One patient with severe long-COVID-induced cognitive dysfunction cried when Redfield talked with her about the seriousness of her illness. “You’re the first doctor that acknowledged I was sick,” the patient told Redfield.

Jim O’Neill, U.S. Department of Health and Human Services (HHS) deputy secretary and CDC acting director, applauded the creation of a website. He said:

“I’m hoping it’ll provide validation and support for people that are suffering from alienation, and also hope and optimism that we are putting more facts on the table, bringing more expertise, taking unstructured data and starting to add structure to it so that can lead to more solutions that everyone will have access to.”

No details were provided regarding access or privacy issues related to the website.

Researchers at both roundtable discussions stressed the need for private/public collaboration to streamline the bureaucratic red tape that hinders the bench-to-bedside process used to create, test and approve treatments.

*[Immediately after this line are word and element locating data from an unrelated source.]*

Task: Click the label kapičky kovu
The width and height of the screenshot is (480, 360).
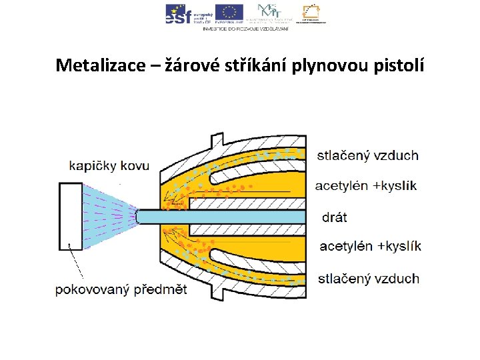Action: click(109, 166)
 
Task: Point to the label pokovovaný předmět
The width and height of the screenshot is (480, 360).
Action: click(121, 290)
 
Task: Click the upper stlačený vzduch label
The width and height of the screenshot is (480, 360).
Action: click(367, 156)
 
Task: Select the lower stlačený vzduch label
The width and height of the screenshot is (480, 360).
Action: click(368, 278)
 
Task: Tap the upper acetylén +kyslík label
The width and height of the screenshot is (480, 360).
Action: click(366, 185)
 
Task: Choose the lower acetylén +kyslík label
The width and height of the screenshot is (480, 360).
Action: click(371, 247)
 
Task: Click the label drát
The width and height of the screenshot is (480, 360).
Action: click(335, 217)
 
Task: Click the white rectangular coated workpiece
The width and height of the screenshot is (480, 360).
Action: click(70, 215)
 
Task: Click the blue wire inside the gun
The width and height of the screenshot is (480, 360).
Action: click(220, 217)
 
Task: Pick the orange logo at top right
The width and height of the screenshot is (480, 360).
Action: click(313, 13)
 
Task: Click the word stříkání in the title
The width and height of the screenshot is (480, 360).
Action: click(255, 65)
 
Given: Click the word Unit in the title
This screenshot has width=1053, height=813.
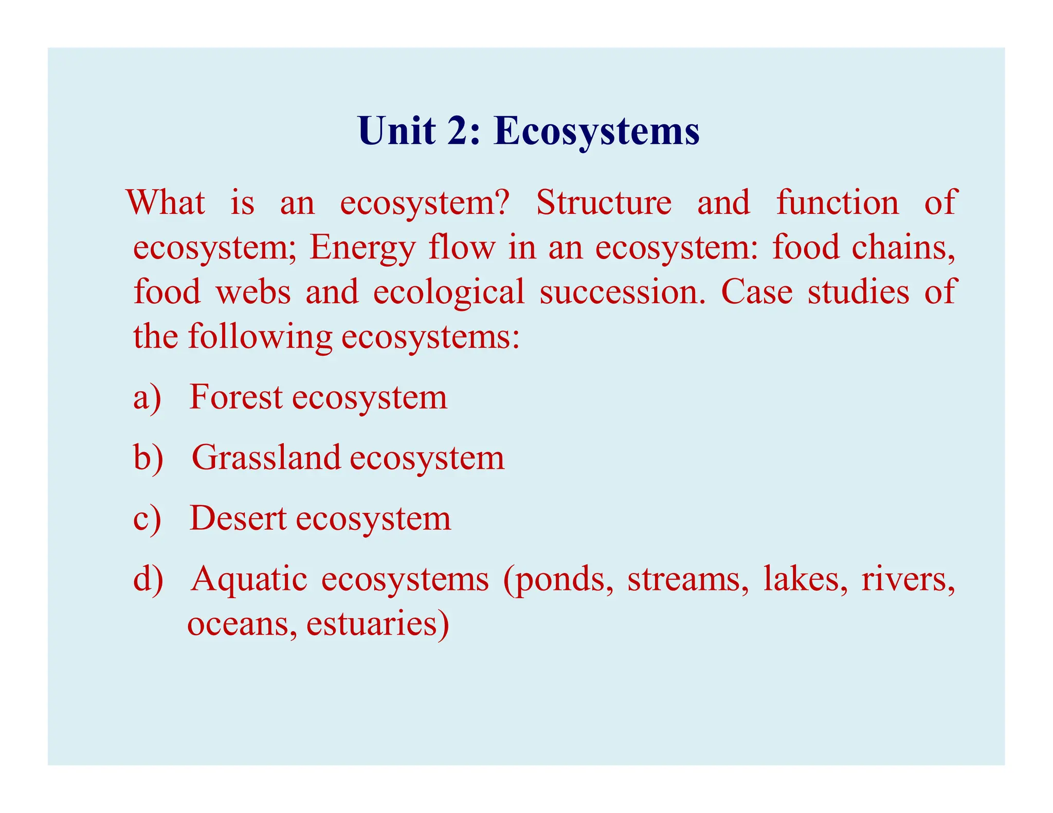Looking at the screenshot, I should click(396, 131).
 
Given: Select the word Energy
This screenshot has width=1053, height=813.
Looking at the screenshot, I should click(362, 248).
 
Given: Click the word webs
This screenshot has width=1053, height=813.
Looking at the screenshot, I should click(253, 291).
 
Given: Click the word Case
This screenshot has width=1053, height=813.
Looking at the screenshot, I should click(756, 292).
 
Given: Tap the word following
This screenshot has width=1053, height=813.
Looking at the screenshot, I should click(260, 337).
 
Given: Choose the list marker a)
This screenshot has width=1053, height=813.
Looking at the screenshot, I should click(147, 397).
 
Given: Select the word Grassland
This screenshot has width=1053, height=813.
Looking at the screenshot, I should click(266, 457).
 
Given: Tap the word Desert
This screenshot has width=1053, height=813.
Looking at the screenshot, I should click(238, 518).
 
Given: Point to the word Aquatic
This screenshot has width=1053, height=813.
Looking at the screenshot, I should click(249, 579).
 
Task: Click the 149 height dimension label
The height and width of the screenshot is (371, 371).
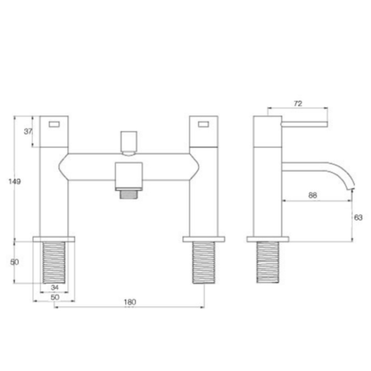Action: (14, 182)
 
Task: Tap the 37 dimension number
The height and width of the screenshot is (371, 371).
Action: (28, 131)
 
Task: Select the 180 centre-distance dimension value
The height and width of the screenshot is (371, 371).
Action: (130, 302)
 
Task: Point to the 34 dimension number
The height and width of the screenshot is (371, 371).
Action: (55, 287)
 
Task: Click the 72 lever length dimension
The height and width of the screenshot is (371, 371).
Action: (298, 103)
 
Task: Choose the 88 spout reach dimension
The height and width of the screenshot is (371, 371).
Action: (313, 195)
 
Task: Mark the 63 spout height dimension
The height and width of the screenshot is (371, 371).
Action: (358, 217)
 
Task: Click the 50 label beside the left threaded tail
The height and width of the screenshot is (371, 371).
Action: (14, 262)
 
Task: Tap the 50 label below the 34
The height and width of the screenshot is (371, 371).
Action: (55, 297)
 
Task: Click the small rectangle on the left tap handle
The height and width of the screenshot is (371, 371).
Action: (54, 124)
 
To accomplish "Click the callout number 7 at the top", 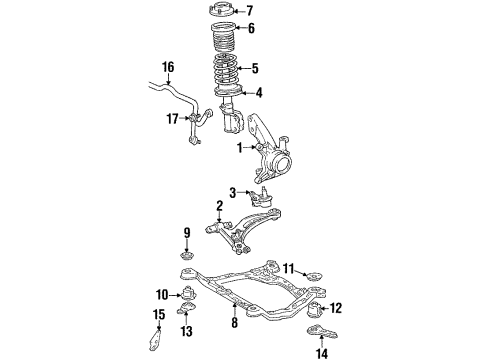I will pos(250,11).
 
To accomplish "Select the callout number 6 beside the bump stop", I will pos(251,28).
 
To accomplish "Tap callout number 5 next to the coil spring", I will pos(254,68).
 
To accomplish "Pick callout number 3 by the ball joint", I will pos(232,191).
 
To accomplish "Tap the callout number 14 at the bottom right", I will pos(320,353).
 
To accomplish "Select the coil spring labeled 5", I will pos(228,72).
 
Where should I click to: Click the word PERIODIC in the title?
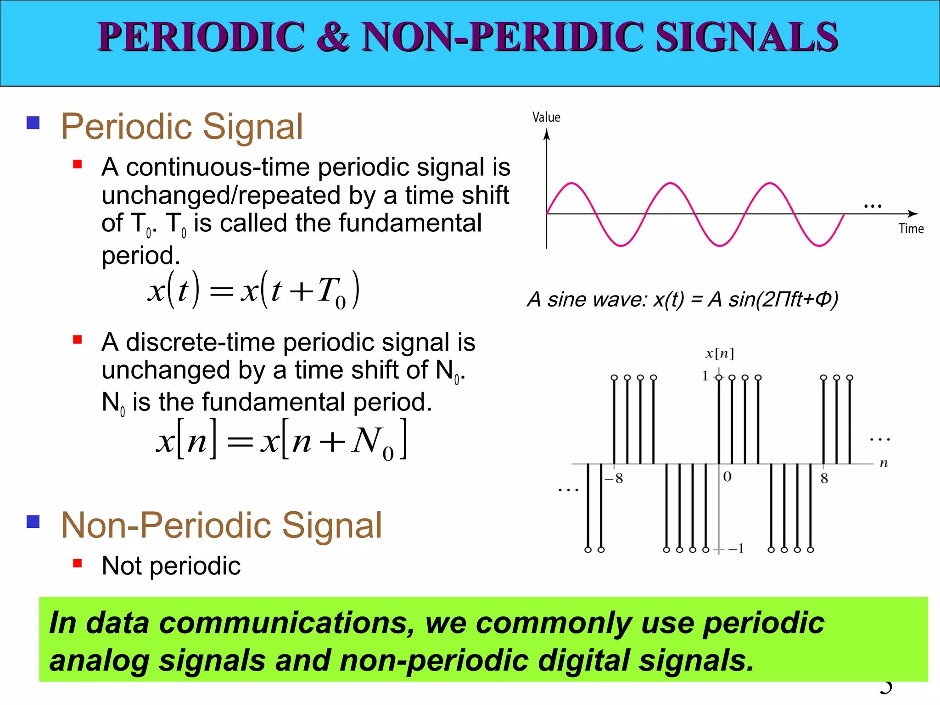201,37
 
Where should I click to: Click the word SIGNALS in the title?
747,37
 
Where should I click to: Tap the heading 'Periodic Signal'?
182,127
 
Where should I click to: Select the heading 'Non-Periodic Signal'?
221,526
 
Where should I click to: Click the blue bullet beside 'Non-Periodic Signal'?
33,522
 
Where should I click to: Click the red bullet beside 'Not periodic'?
77,563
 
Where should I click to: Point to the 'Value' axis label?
546,118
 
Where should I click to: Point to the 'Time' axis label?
911,229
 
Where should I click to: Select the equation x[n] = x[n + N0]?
281,441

In a press release Thursday, HHS announced new actions aimed at improving care for long COVID, which mirrored the topics addressed by Kennedy at the roundtable discussions:

  • A forthcoming national campaign to provide patients, families and employers with accurate, science-based information about long COVID, its symptoms and available resources.
  • The creation of an upcoming online hub where physicians, researchers and health systems can share best practices and clinical insights for diagnosing and treating long COVID.
  • The release of a report on estimates of the prevalence of long COVID and related health insurance data.